By Tony Attwood
Warning, this article includes a bit of crowing… although with a certain degree of caution.
Having been caught out saying that I had an exclusive yesterday, when seemingly I didn’t as Arseblog beat me to the particular story by half an hour, I take today’s piece with caution.
However the point about Untold has always been that it aims to go places where others don’t (hence the name), which means sometimes we go into unknown territory and do get it wrong, but equally, just occasionally, we do see things before others do. And when that happens I say so. Sorry to readers who find that rather tedious, but not crowing when our predictions come to pass seems a bit restrictive and I quite like the occasional glass of champagne.
So off we go…
In 2011 I published an article Could the Swiss Ramble have got it wrong? in which I suggested various ways in which the highly esteemed financial reviewer of football might have made a mistake. I did so with trepidation, knowing the man’s reputation, and of course got a fair bit of criticism for it. For no one argues with Swiss Ramble. Or at least no one did.
My point was simple: Arsenal’s finances were far lower than some other clubs because the revenue from marketing was far lower than elsewhere. Now in the parlance of football that meant Arsenal are useless, stupid and pathetic in marketing. Sack everyone.
Swiss Ramble didn’t say that of course but his view seemed to be that Arsenal’s marketing would stay at the modest level it was at and therefore the only thing to be done was to clear out some of its “dead wood” players and accept that future growth will be modest. “Offload under-achieving players, even if they are sold cheaply or given away, in order to have some room to manoeuvre in the wage bill,” was his exact point.
But, I argued, marketing is the one area in which a club can make rapid growth when compared to others. If broadcasting revenue goes up, it goes up for everyone. The amount of money that can be made from match days is controlled by the stadium – Arsenal had built a new stadium, so that was done. Arsenal had a good record in player trading, often bringing in players for next to nothing and then either turning them into superstars or moving them on to realise their value.
So my point was that underachieving in marketing (because all the deals up to that point had required the marketing partners to pay in lots of money up front, to help reduce the borrowing costs which were there due to the stadium), meant that the opportunities for the future were great. Increasing our marketing revenue vis a vis other clubs was a lot easier than increasing our revenue from other sources (short of selling most of the squad, which is what some commentators wanted), because Arsenal created a stadium with two levels that catered for corporate customers, and this was an audience the firms with marketing money wanted to impress.

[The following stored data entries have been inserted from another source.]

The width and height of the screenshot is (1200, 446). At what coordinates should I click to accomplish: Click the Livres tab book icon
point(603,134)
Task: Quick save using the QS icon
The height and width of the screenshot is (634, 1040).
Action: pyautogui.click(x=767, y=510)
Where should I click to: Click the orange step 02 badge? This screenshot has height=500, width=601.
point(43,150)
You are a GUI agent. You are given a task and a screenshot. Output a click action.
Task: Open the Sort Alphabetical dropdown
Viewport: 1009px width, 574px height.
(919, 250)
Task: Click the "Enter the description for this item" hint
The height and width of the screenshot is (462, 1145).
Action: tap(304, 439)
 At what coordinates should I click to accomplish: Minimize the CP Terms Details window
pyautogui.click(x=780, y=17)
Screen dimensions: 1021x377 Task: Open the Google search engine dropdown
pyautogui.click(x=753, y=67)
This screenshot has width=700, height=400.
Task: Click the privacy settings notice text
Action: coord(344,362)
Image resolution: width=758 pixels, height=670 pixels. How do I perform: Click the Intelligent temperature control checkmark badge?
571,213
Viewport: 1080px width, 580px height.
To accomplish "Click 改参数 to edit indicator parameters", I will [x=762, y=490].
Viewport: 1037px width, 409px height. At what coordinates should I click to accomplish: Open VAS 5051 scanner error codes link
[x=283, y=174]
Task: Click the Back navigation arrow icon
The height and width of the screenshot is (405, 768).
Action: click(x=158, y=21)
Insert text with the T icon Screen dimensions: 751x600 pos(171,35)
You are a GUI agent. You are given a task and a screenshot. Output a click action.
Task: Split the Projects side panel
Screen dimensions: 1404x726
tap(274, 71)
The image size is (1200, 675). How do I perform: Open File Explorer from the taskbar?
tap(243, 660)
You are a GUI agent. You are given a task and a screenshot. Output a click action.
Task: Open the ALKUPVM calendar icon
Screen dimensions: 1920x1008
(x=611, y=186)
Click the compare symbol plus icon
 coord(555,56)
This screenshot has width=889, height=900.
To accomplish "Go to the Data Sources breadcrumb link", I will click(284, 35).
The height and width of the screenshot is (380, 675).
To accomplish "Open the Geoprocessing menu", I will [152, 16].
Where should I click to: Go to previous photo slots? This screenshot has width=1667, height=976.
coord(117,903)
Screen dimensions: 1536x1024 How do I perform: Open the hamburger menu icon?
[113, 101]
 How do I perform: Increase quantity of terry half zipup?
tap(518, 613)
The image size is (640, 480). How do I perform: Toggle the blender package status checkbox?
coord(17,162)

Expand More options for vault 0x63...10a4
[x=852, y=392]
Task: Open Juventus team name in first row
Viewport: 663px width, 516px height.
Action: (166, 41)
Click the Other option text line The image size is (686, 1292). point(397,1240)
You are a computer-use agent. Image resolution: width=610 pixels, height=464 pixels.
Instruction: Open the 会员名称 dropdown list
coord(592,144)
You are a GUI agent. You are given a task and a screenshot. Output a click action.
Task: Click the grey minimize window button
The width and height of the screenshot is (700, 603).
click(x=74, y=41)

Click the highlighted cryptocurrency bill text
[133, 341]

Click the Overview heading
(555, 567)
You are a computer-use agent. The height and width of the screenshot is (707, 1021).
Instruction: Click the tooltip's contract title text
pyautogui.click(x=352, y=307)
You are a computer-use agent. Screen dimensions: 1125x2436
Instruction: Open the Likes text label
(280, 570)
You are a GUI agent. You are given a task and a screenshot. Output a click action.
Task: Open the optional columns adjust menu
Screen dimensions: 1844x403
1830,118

Now to be open and honest, I must add that in the article I did suggest also that Man U might find it hard to increase their revenue much more in what I perceived to be the hard times after Ferguson left. They did have hard times on the pitch, but their worldwide marketing has (of late) grown and grown as the worldwide profile of the Premier League has grown. Even dropping out of the Champs League hasn’t really hurt them.
Thus one prediction was wrong, but the other – that Arsenal’s marketing revenue was about to take off when Swiss Ramble said it wouldn’t – turned out to be right.
Looking back a bit, in 1996/97, Arsenal were 20th in the table generated just £30m in total revenue. Now Arsenal are in 8th place and their 10% increase in revenue this past year (£30.8m) is bigger than the total revenue 19 years ago.
85% of this year’s growth in revenue comes from additional commercial revenue, which rose by £26.2m (34%), the second highest commercial revenue growth of all Money League clubs in 2014/15. (Commercial revenue here includes sponsorship, merchandising, stadium tours and other commercial operations).
As Deloittes says about Man U, “Their ability to generate commercial revenue in excess of their domestic rivals continues to be the primary factor behind their success.” Arsenal are still a long way behind, having entered the field of worldwide marketing about 30 years after Man U, but the club is clearly making progress.
Thus Man U now have the largest commercial revenue income, having overtaken PSG whose income is exaggerated by over-the-top payments for various rights from Qatar Tourism Authority (payments which are so excessive even Uefa got uppity about them).
Arsenal’s growth in commercial revenue has been driven by the launch of the deal with Puma. There has also been renewed shirt and stadium sponsorship agreements with Emirates and a number of new regional partnerships around the world, which has meant a 66% increase over the last two seasons.
This narrows the gap in commercial revenue to Manchester City (sponsored of course by a country, and having done its deal with the local airport), Chelsea and Liverpool. This is hugely significant because Arsenal have only recently paid for the stadium, and so had the chance to arrange sponsorship deals which go into funding the club at large. Yes Chelsea will get a boost from their new stadium, but that is still three and a half years away if not more.
Income can go down as well as up
And lest anyone still thinks that Arsenal are still laggards in this regard and that enhancing commercial revenue is easy remember this: Bayern Munich’s revenue from commercial sources actually went down by 5% in the year being analysed. Chelsea’s commercial revenue remained static, and Liverpool’s rise was slight.
Meanwhile at £100.4m Arsenal recorded the highest matchday revenue of any club despite the club playing two fewer home games than in the previous season. No other football club has as much of its revenue from matchday sources – which means there is still a massive opportunity for expanding the marketing revenue.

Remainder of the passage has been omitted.